Collected data:
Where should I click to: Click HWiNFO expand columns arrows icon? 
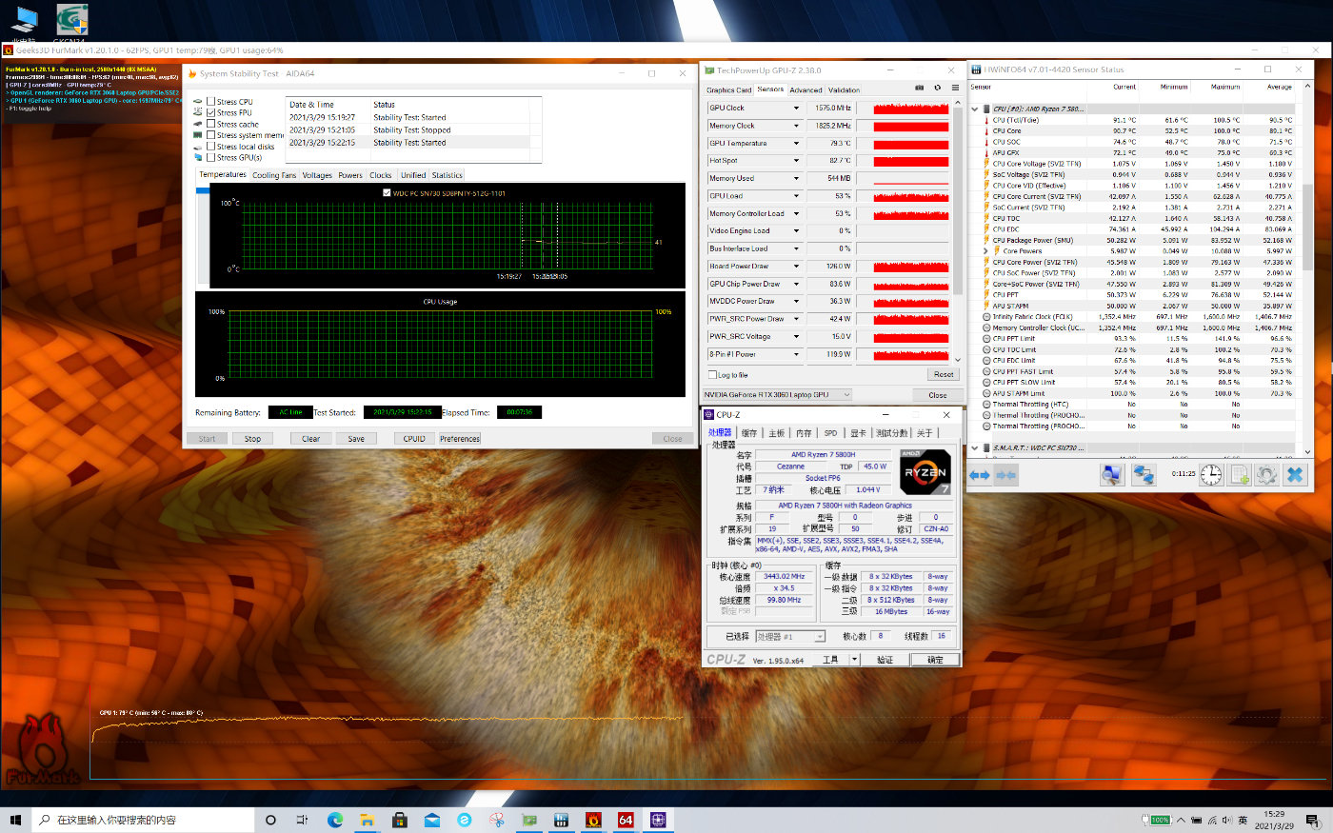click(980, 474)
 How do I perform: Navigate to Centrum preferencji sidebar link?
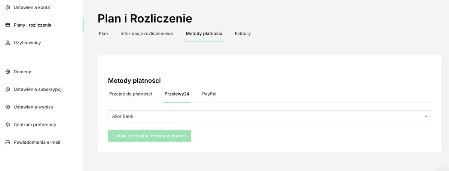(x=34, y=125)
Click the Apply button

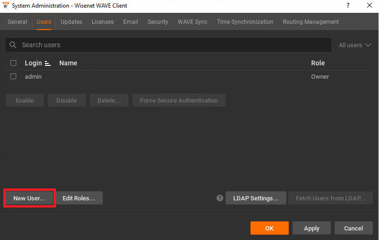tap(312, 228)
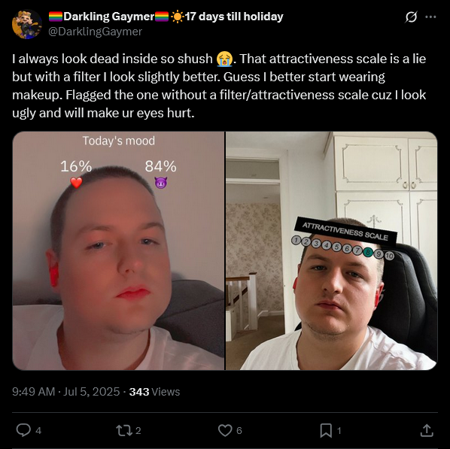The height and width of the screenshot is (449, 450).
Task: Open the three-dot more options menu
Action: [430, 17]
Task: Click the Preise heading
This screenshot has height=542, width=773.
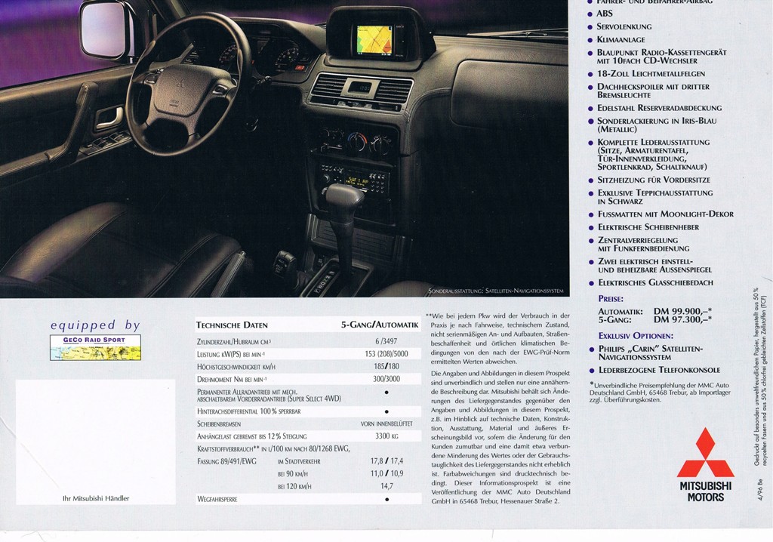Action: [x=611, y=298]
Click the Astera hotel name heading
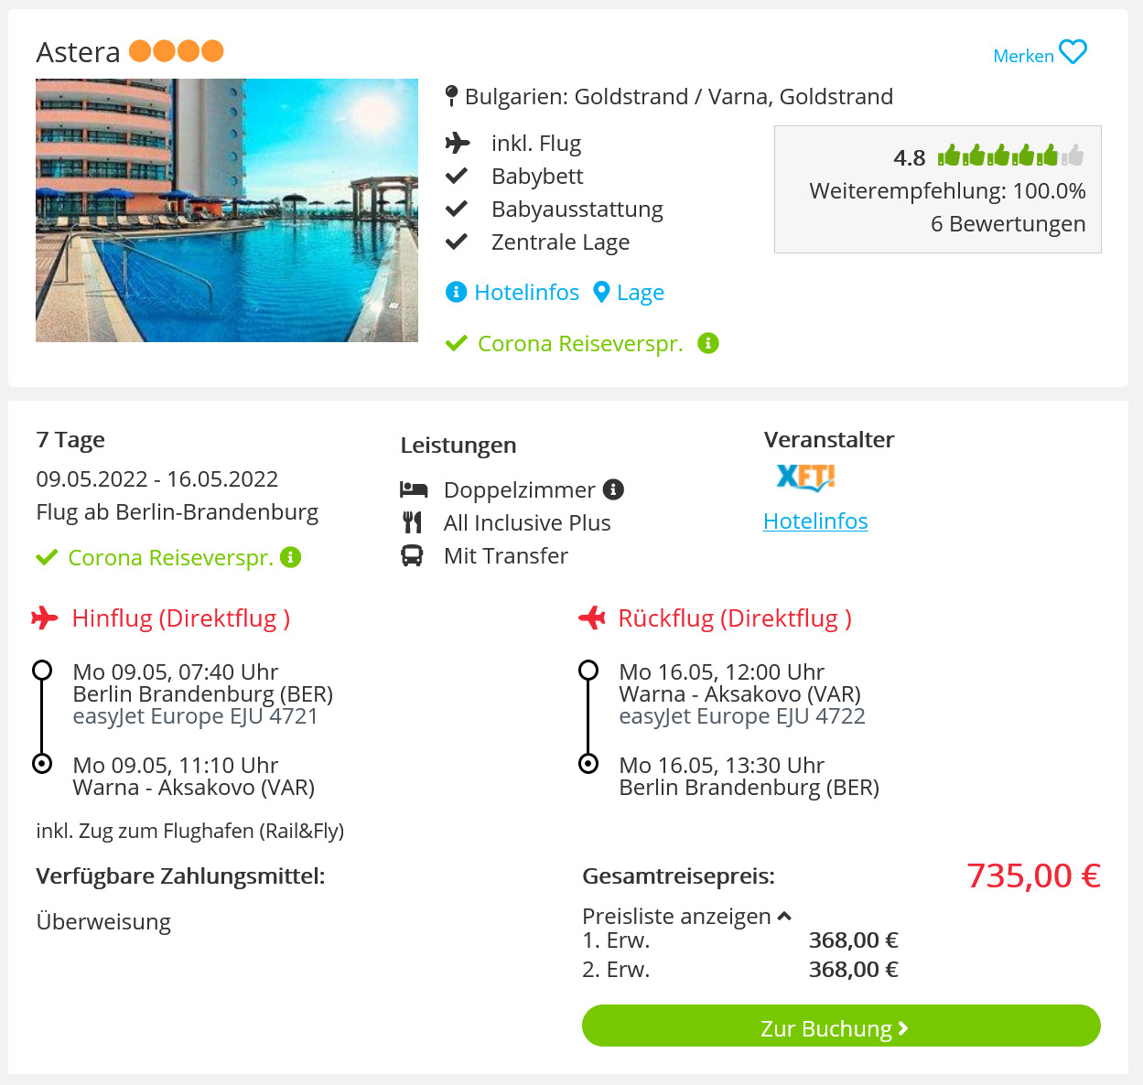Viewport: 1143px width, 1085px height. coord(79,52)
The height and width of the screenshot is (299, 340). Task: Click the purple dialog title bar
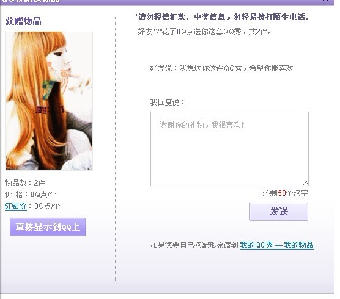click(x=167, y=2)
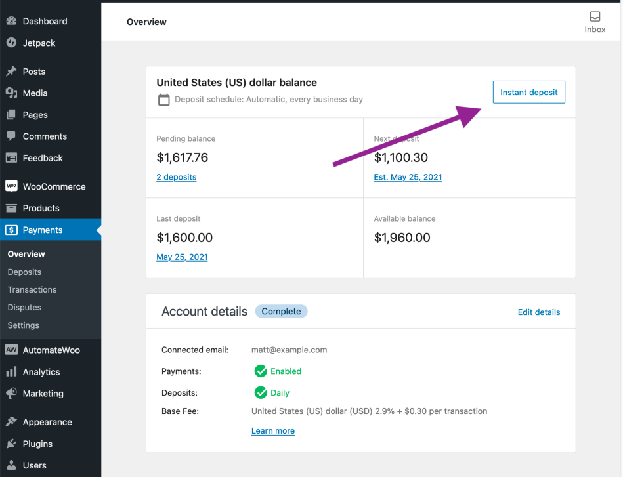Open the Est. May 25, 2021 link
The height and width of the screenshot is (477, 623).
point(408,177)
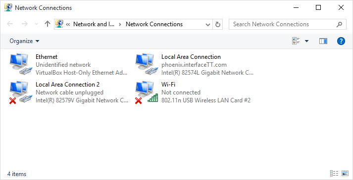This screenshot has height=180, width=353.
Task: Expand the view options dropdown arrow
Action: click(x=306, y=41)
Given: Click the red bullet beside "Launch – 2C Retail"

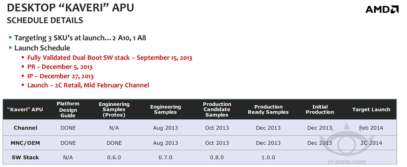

◆ PROBLEM STATEMENT ◆
All of the entries above are to be written out exactly, with no pictures.

◆ RESPONSE AREA ◆
Where should I click to: Click HWiNFO expand columns arrows icon? 
click(980, 474)
 How do I perform: Navigate to Centrum preferencji sidebar link?
(x=34, y=125)
Click the Apply button

tap(312, 228)
The height and width of the screenshot is (449, 450).
Task: Open the three-dot more options menu
Action: [430, 17]
Task: Click the Preise heading
This screenshot has height=542, width=773.
Action: [x=611, y=298]
Click the Astera hotel name heading
Viewport: 1143px width, 1085px height. coord(79,52)
The height and width of the screenshot is (299, 340). Task: Click the purple dialog title bar
click(x=167, y=2)
Open the Est. May 25, 2021 link
The height and width of the screenshot is (477, 623).
point(408,177)
This screenshot has height=180, width=353.
Task: Expand the view options dropdown arrow
Action: click(x=306, y=41)
Given: Click the red bullet beside "Launch – 2C Retail"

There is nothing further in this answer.